Even as he moved to boost his stake in Lionsgate, Carl Icahn said Monday that he is not trying to take over the company but simply wants to exercise more influence over potential acquisitions such as MGM and the Miramax library.

If successful, Icahn’s unsolicited offer would raise his ownership stake from 19% to 29.9%, making him the largest shareholder. He and Lionsgate have been at loggerheads over the mini-major’s spending and acquisition of the TV Guide assets.

Responding to the move, Lionsgate said its board will review the offer and respond promptly, though it didn’t give a specific date. “Lionsgate noted that there is no need for shareholders to take any action at this time,” the company said.

Icahn announced Feb. 17 that he was willing to pay $6 a share for 13.16 million shares, or about $79 million. That’s a 10% premium over Lionsgate’s price, with shares unchanged at $5.45 in trading Monday.

Icahn’s offer also includes a condition that attempts to prevent Lionsgate from making an acquisition priced at more than $100 million.

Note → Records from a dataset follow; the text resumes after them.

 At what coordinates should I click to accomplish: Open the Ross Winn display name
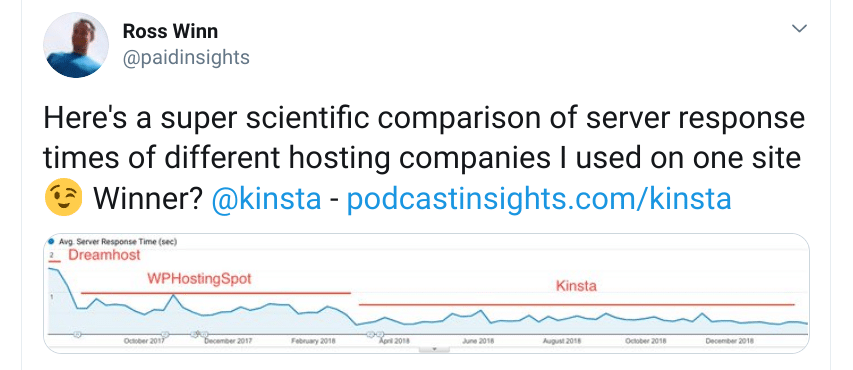(x=170, y=31)
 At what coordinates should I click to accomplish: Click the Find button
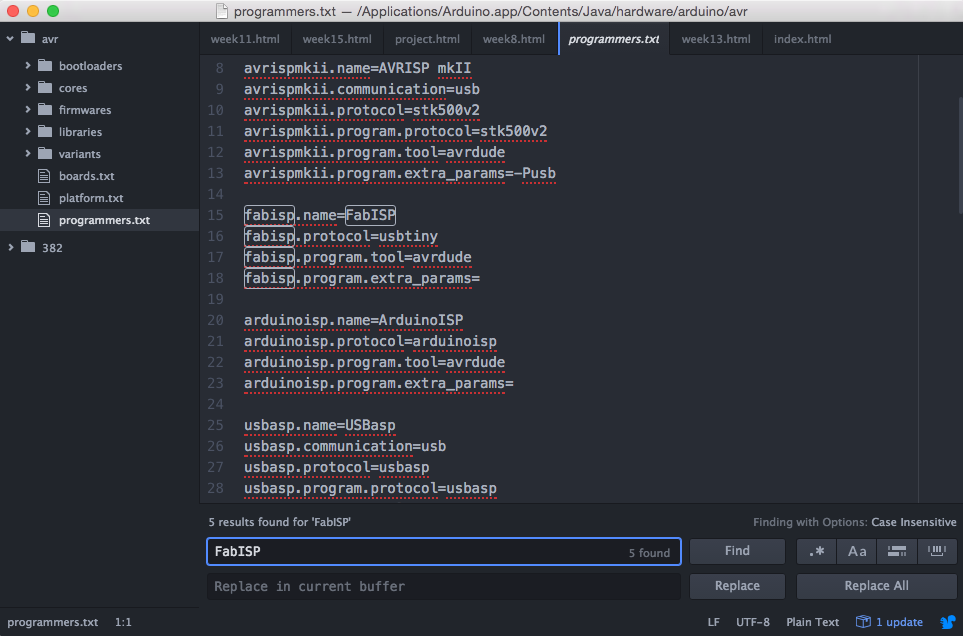coord(737,551)
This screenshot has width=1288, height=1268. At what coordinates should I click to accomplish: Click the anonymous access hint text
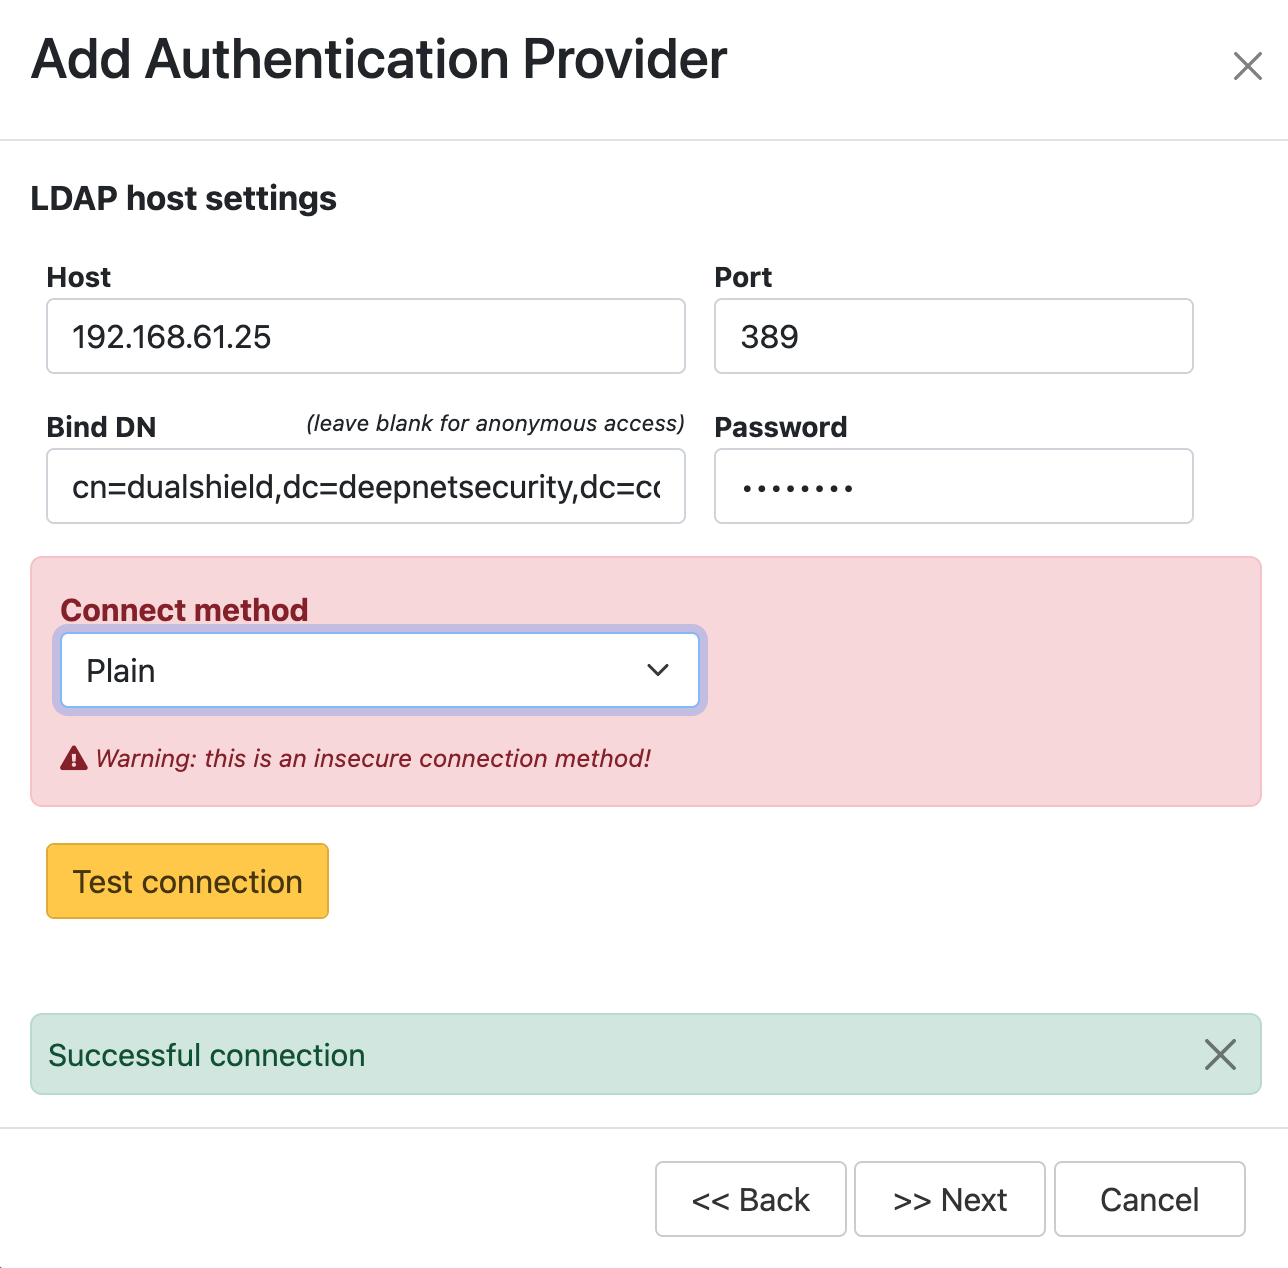click(495, 424)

Icahn’s filing for the offer with the Securities and Exchange Commission includes an extensive recap of contacts over the past year between Icahn and Lionsgate, mostly through vice chairman Michael Burns. Icahn disclosed that last May and June, Burns had discussed Icahn providing financing for an MGM acquisition since Icahn owned some of the MGM debt, but no deal was reached.

The filing also revealed that Icahn and Burns disagreed on the issue of the investor’s desire to gain seats on the 12-member board.

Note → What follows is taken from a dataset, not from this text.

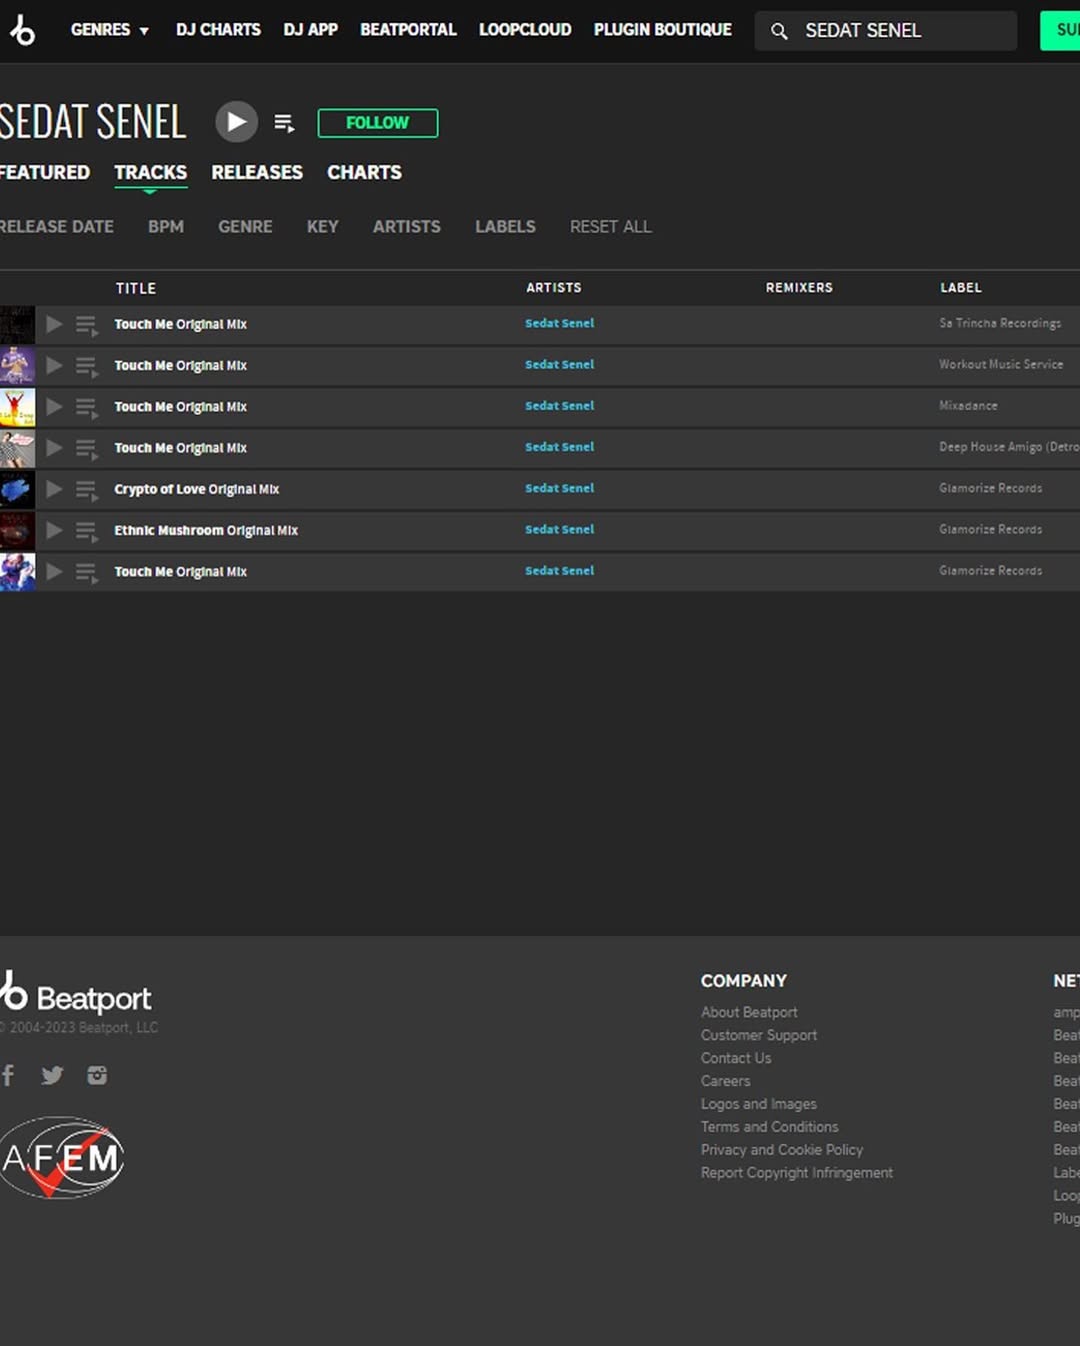Screen dimensions: 1080x1346
Task: Open Beatport Facebook page icon
Action: [9, 1075]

Icahn and his son Brett proposed recently that an Icahn rep join the board and sit on two new committees, one to reduce overhead spending and the other to evaluate spending on production. Icahn also said that he wanted equal status with Mark Rachesky, a former Icahn associate who owns nearly 20% of Lionsgate and sits on the board’s strategic committee.

Icahn also said in the discussions that Lionsgate should obtain approval from at least 40% of shareholders before making any acquisition valued more than $200 million.

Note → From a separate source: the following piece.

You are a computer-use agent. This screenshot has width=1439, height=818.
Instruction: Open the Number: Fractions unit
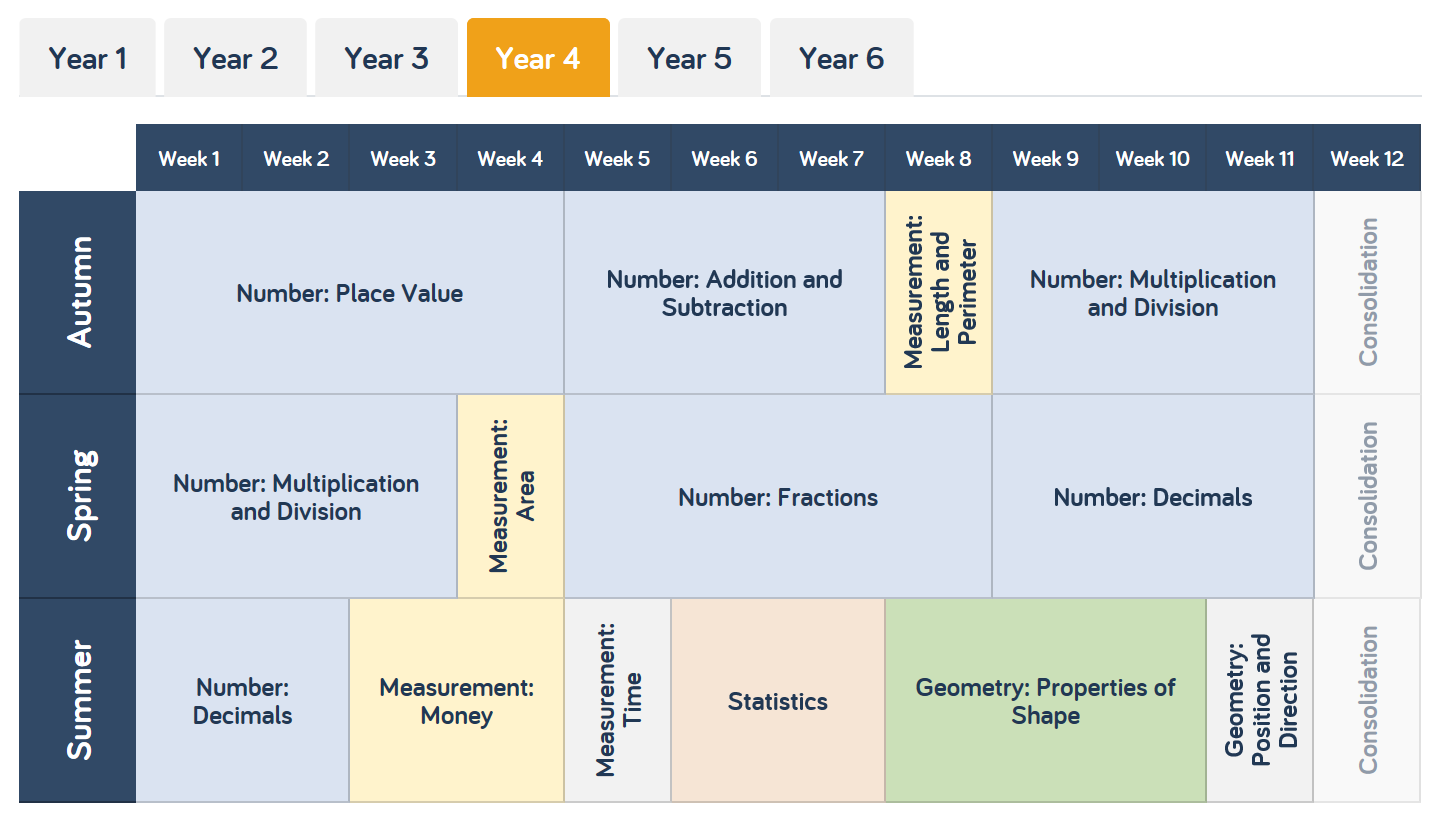click(x=777, y=495)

According to the filing, Burns told Carl and Brett Icahn that the company was investigating moving its corporate headquarters from Canada. Under Canadian law, eight of Lionsgate’s 12 board members must be Canadian.

If Icahn’s stake tops 20%, it would trigger the possibility of a default in Lionsgate’s senior revolving credit line and acceleration of payments. Icahn spent several months last year threatening a proxy fight but opted to back away by the time that Lionsgate held its annual shareholders meeting in September as shareholders elected all 12 nominees to its board.

Company — home to “Mad Men,” “Weeds” as well as the “Saw” and Tyler Perry franchises — reported last month a loss of nearly $66 million for its third quarter ended Dec. 31 from a 15% increase in revenue of $372 million. But that was an improvement over a loss of nearly $98 million in the same period a year ago.

Lionsgate also announced on Feb. 18 that it was seeking an OK from federal regulators to raise up to $750 million from the sale of securities. The mini-major — now in the second round of bidding for MGM and considering making an offer for the Miramax library — didn’t disclose how it will use the proceeds, but it indicated the funds would provide it with additional flexibility.

Lionsgate is one of six parties in the second round of bidding for MGM; the round isn’t expected to conclude for several more weeks. The value of the offers hasn’t been disclosed, but people close to the situation have indicated that MGM won’t accept a deal for under $2 billion.